Below are some records. Return exactly their lines from the one containing "This screenshot has height=370, width=600." through the one containing "The width and", and drop the pictures.

Data supplied:
··········

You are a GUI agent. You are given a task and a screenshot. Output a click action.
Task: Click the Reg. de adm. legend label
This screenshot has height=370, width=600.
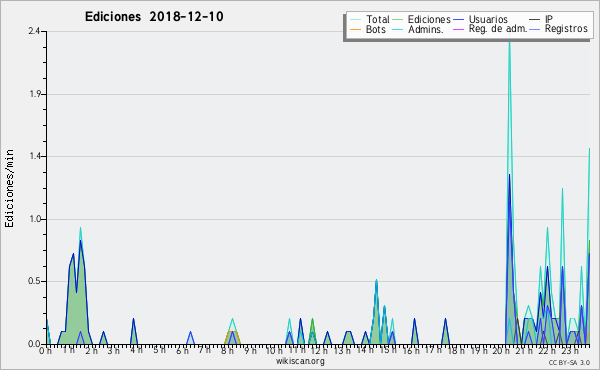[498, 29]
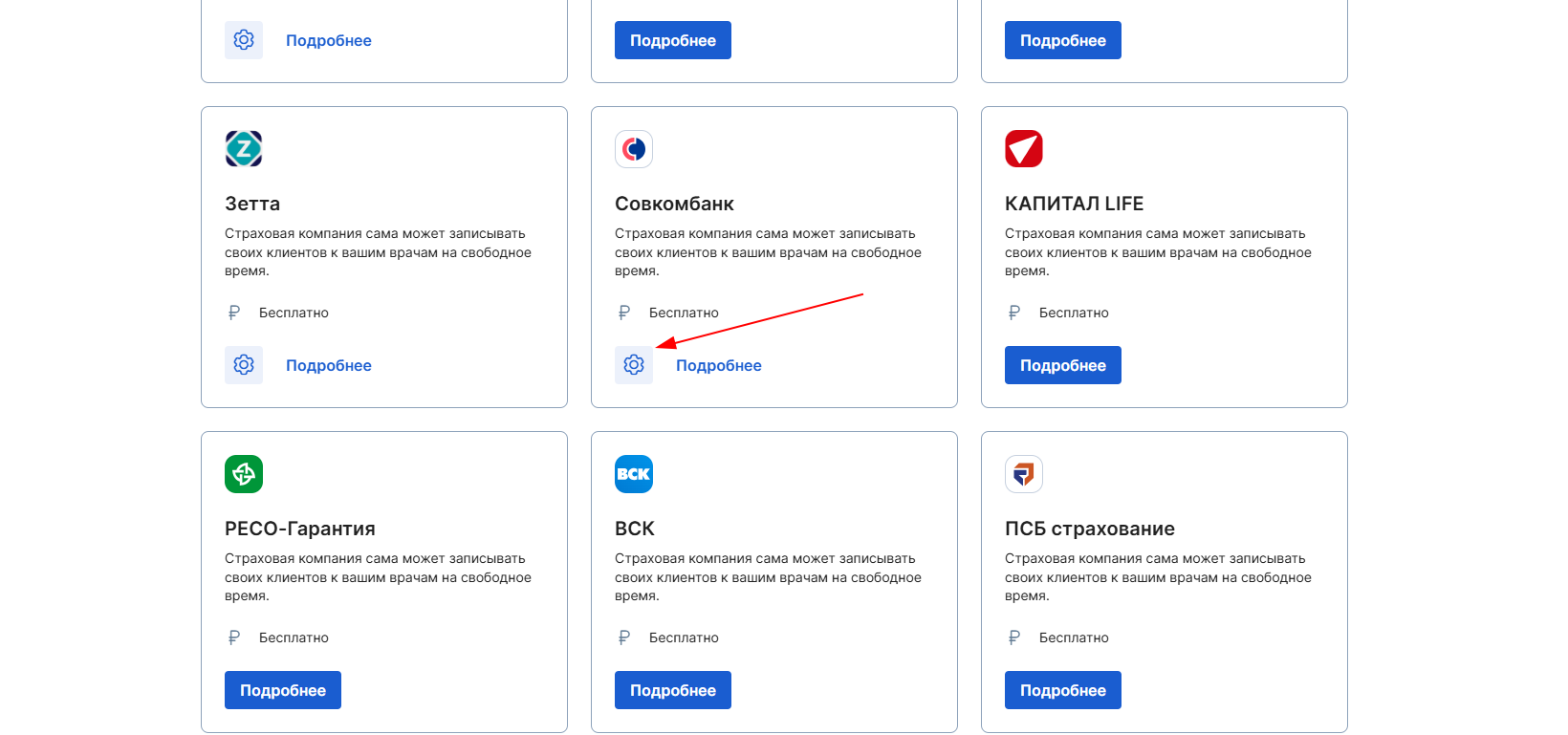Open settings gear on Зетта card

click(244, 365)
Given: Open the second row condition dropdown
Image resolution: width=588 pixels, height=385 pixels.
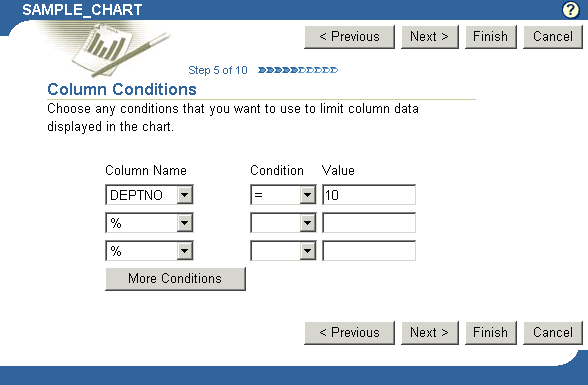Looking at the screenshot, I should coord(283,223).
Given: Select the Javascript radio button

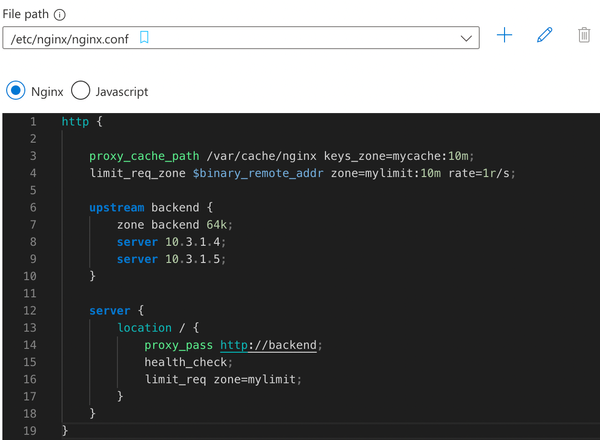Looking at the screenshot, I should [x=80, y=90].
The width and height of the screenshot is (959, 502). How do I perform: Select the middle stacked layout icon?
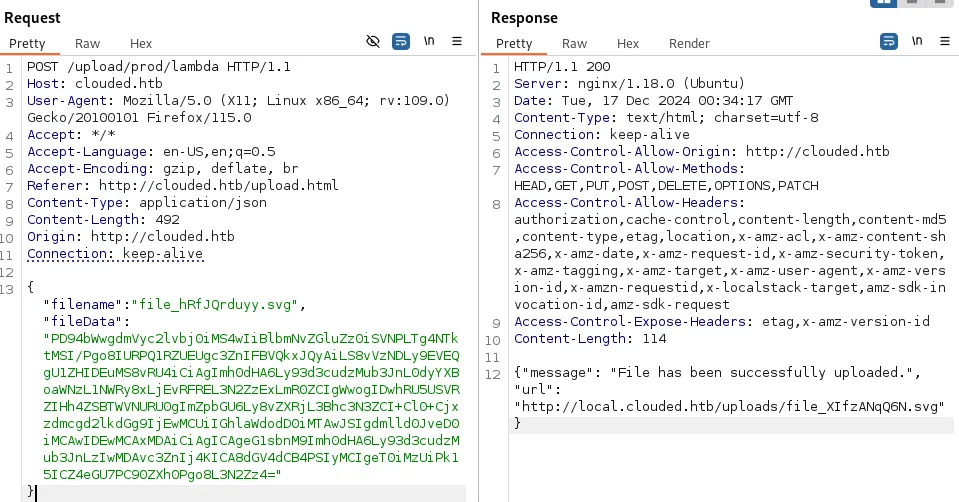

··········

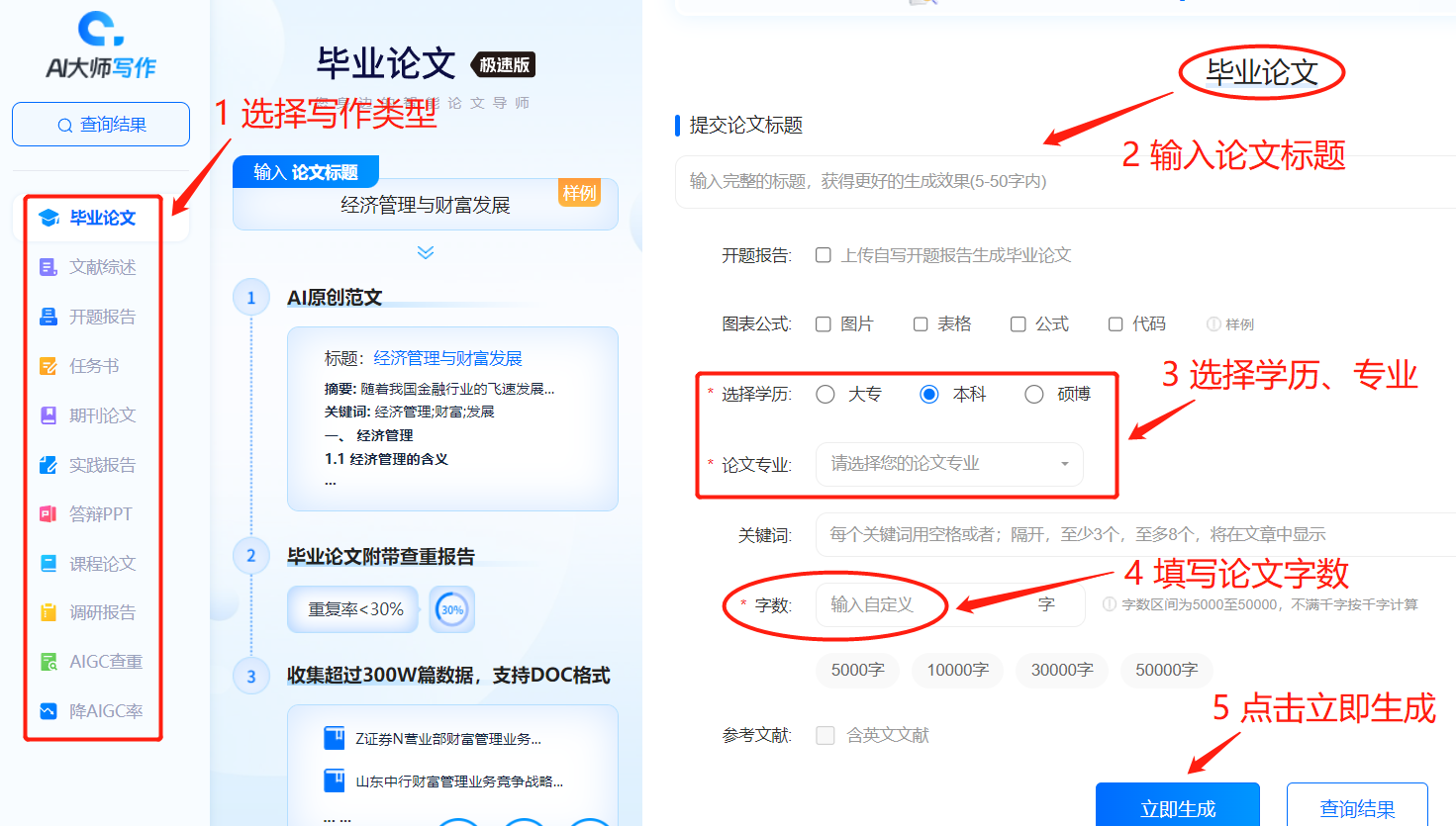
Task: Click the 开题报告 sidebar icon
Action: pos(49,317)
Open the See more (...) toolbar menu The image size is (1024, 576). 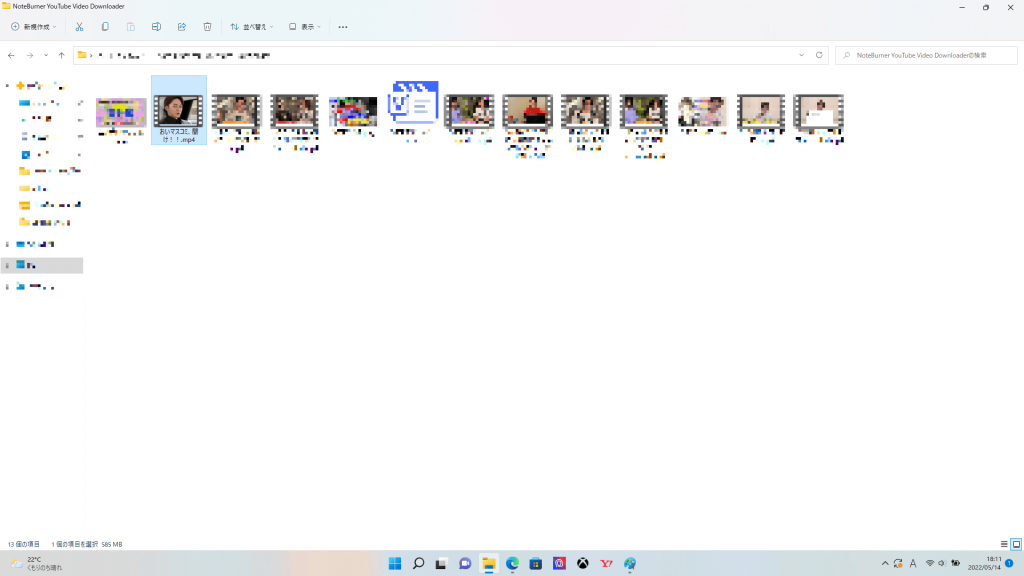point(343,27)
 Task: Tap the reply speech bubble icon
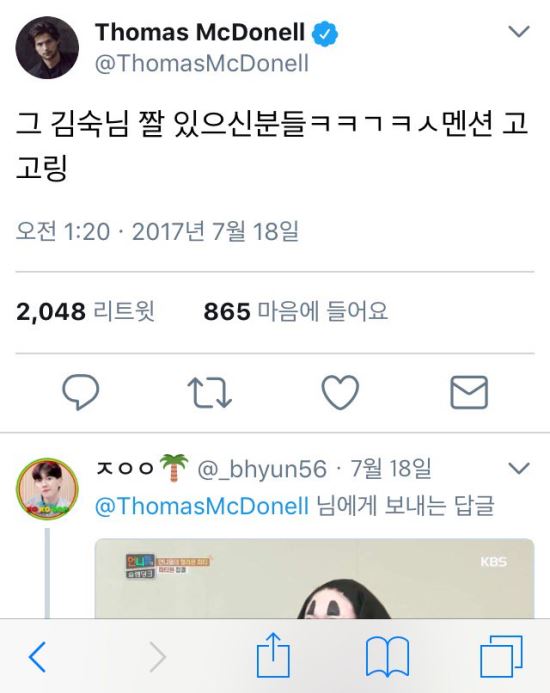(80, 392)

··········

Finished exercise:
This screenshot has height=370, width=600.
[498, 29]
Open settings gear on Зетта card

click(244, 365)
Given: Open the second row condition dropdown
Image resolution: width=588 pixels, height=385 pixels.
Looking at the screenshot, I should coord(283,223).
Given: Select the Javascript radio button

Looking at the screenshot, I should [x=80, y=90].
The width and height of the screenshot is (959, 502). How do I perform: Select the middle stacked layout icon?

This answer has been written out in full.